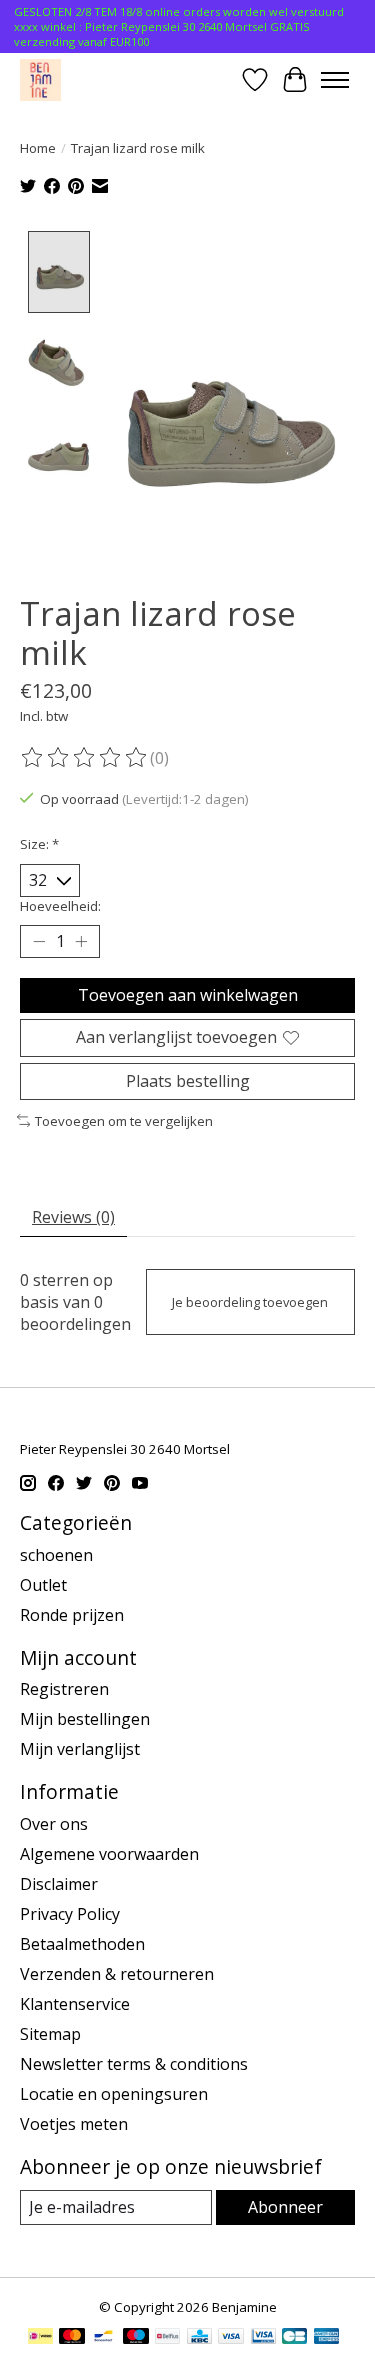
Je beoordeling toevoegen (250, 1302)
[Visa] (231, 2338)
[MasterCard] (72, 2338)
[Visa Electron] (263, 2338)
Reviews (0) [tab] (73, 1217)
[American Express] (327, 2338)
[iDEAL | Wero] (40, 2338)
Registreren (64, 1689)
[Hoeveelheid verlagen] (39, 942)
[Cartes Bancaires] (294, 2338)
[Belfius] (167, 2338)
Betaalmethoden (82, 1944)
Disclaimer (59, 1884)
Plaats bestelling (188, 1081)
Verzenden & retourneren (117, 1974)
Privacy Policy (70, 1914)
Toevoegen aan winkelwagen (188, 995)
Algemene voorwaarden (109, 1854)
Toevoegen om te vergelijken (124, 1121)
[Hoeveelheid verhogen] (81, 942)
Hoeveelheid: (60, 906)
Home (38, 148)
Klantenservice (75, 2004)
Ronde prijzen (72, 1615)
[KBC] (199, 2338)
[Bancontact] (103, 2338)
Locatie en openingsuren (114, 2094)
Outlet (43, 1585)
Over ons (54, 1824)
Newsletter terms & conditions (134, 2064)
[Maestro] (136, 2338)
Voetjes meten (74, 2124)
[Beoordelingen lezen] (85, 758)
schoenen (56, 1555)
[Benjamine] (40, 79)
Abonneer (285, 2207)
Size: (39, 844)
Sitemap (50, 2034)
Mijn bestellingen (85, 1719)
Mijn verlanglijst (80, 1749)
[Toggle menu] (335, 80)
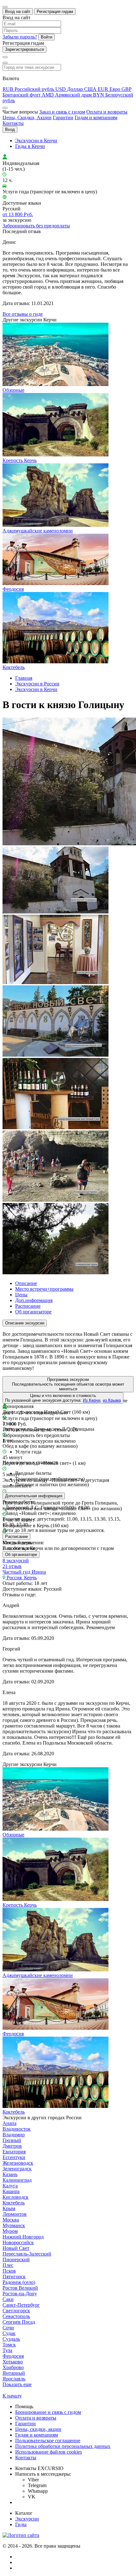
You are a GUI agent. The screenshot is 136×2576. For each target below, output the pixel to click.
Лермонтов (15, 2214)
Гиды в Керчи (30, 146)
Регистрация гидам (55, 11)
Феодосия (13, 2356)
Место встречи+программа (44, 1289)
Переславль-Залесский (27, 2253)
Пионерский (16, 2259)
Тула (7, 2350)
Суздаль (11, 2339)
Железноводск (18, 2163)
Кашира (11, 2191)
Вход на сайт (17, 11)
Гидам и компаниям (96, 117)
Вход (10, 129)
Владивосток (17, 2129)
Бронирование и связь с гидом (48, 2412)
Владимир (14, 2134)
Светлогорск (16, 2310)
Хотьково (13, 2361)
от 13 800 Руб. (18, 214)
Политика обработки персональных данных (62, 2446)
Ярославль (14, 2378)
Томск (9, 2344)
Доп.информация (34, 1300)
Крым (9, 2208)
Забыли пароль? (20, 36)
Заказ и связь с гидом (62, 111)
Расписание (27, 1306)
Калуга (10, 2185)
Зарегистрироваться (24, 49)
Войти (46, 37)
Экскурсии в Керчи (36, 140)
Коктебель (14, 2202)
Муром (10, 2231)
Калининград (17, 2180)
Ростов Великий (20, 2288)
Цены (21, 1294)
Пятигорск (14, 2276)
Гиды (21, 2524)
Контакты (13, 123)
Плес (8, 2265)
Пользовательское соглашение (47, 2440)
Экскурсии (27, 2518)
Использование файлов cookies (48, 2452)
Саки (8, 2299)
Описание (26, 1283)
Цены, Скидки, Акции (27, 117)
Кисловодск (15, 2197)
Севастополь (16, 2316)
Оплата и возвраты (106, 111)
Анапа (9, 2123)
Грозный (12, 2140)
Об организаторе (33, 1311)
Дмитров (12, 2146)
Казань (10, 2174)
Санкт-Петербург (21, 2305)
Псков (9, 2271)
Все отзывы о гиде (23, 314)
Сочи (8, 2327)
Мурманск (14, 2225)
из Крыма (112, 1400)
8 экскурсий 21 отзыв (16, 1563)
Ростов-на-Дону (20, 2293)
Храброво (13, 2367)
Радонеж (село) (19, 2282)
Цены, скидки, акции (38, 2429)
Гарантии (63, 117)
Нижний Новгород (23, 2236)
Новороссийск (18, 2242)
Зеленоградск (17, 2168)
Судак (9, 2333)
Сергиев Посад (19, 2322)
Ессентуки (14, 2157)
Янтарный (14, 2373)
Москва (11, 2219)
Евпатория (14, 2151)
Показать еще (17, 2384)
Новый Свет (16, 2248)
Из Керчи (91, 1400)
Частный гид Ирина (24, 1572)
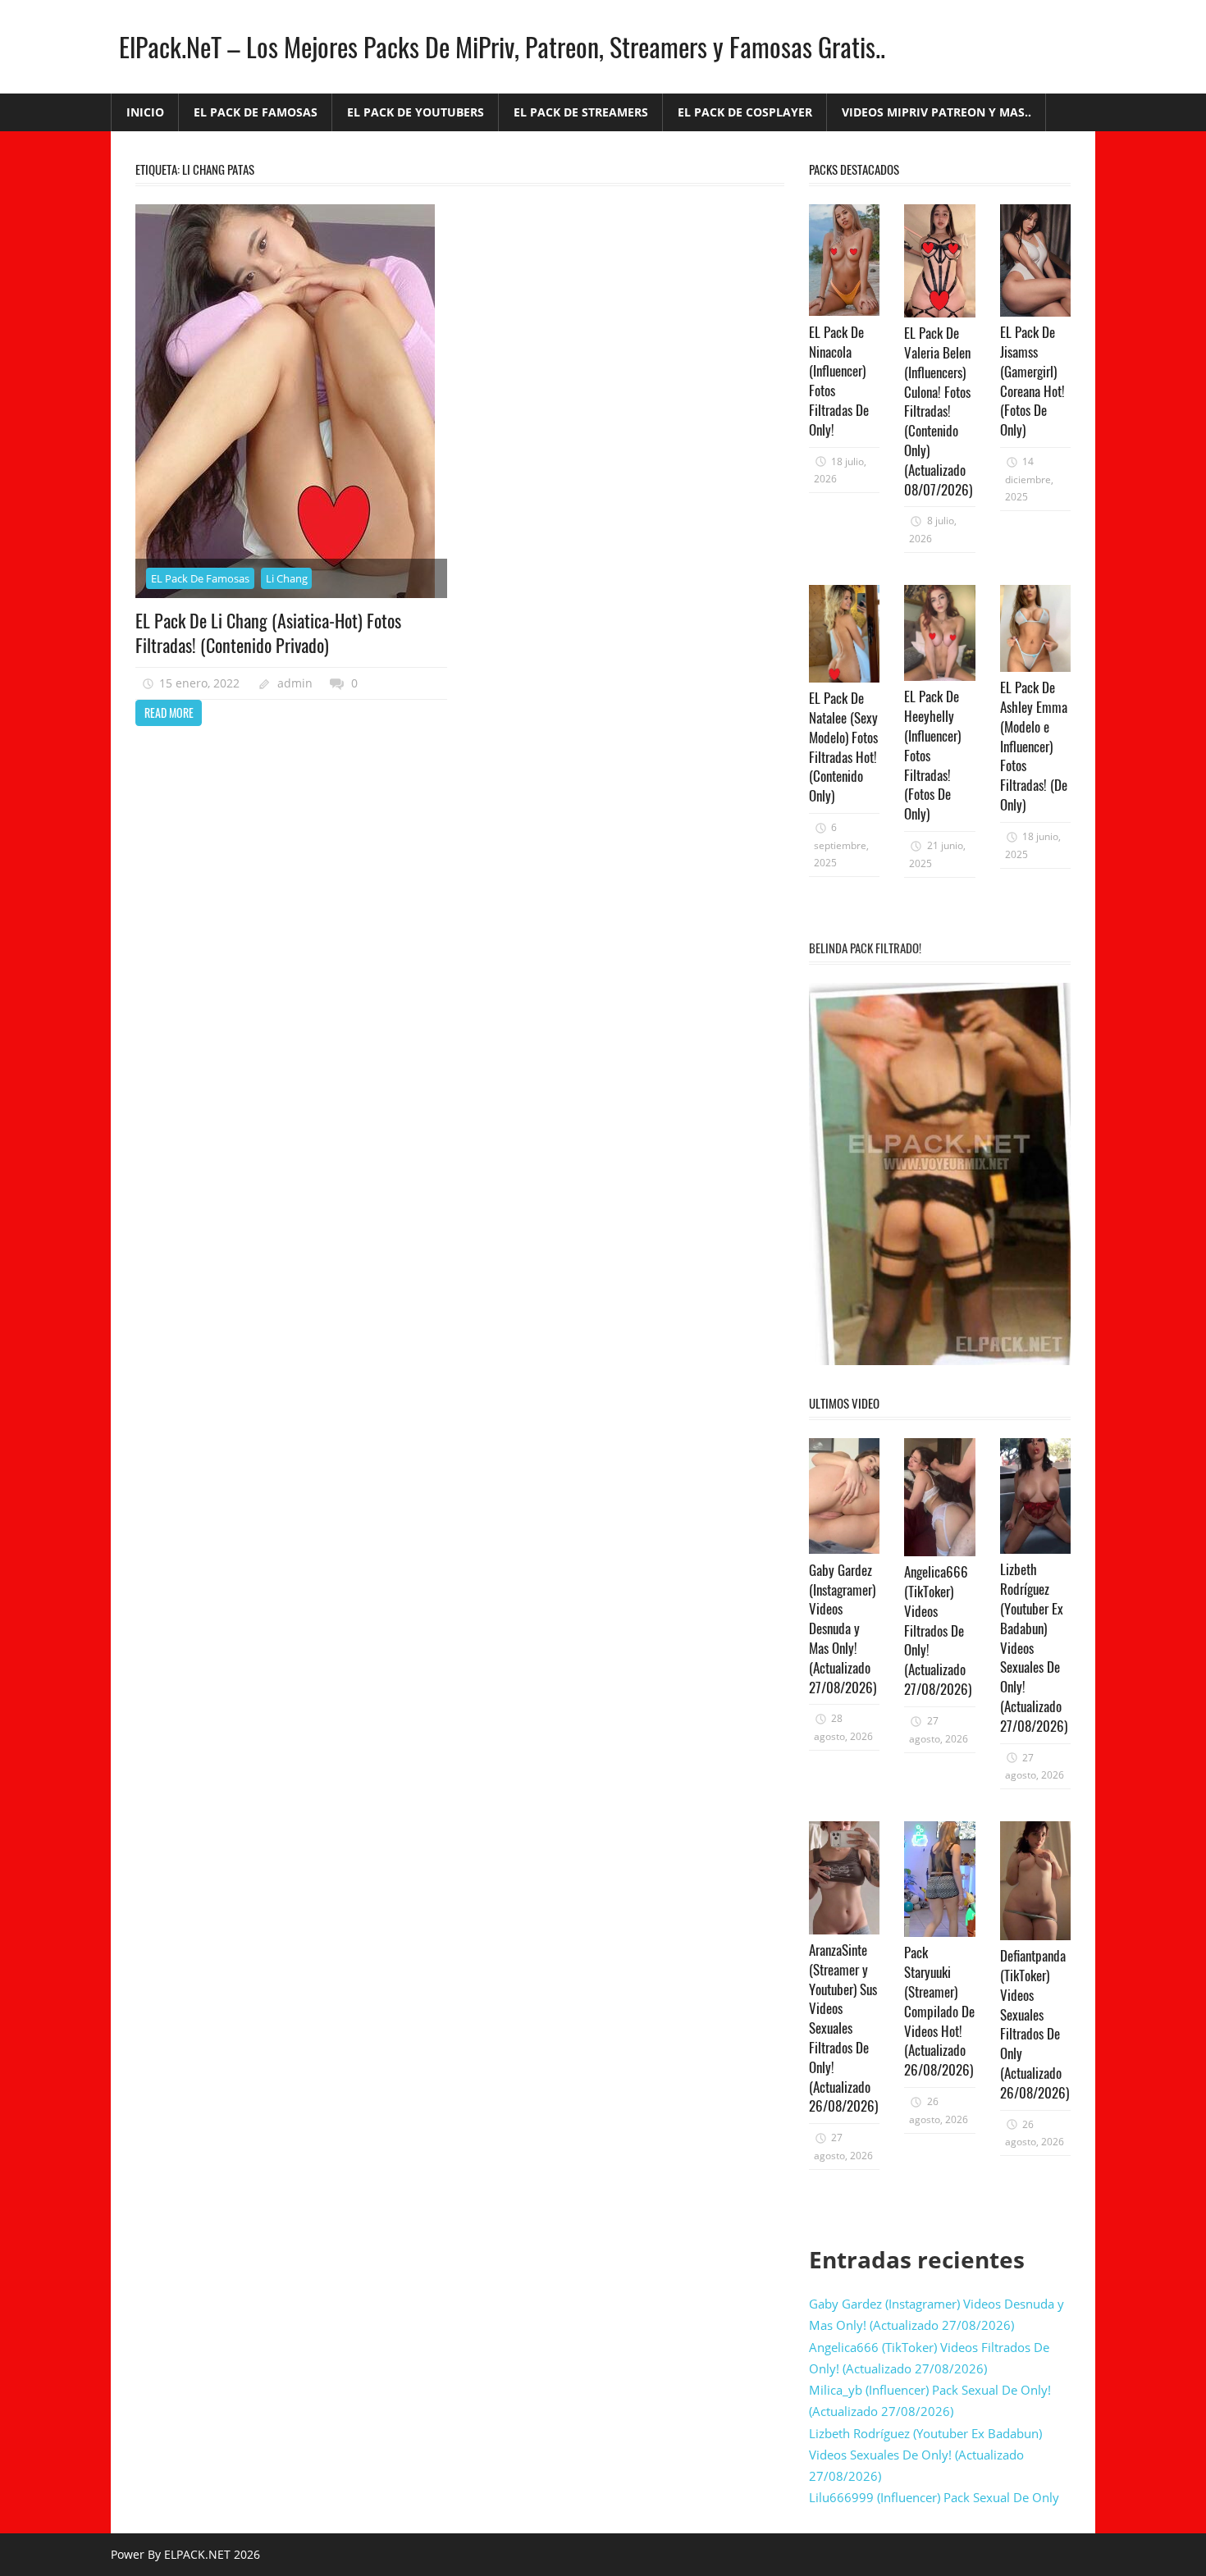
━━━━━━━━━━━━━━━━━━━━━━━━━━━━━━
_Problem details_. The answer must be every line of the records above that holds the word "Керчи".

_Output below_.
Гиды в Керчи (30, 146)
Экскурсии в Керчи (36, 140)
Из Керчи (91, 1400)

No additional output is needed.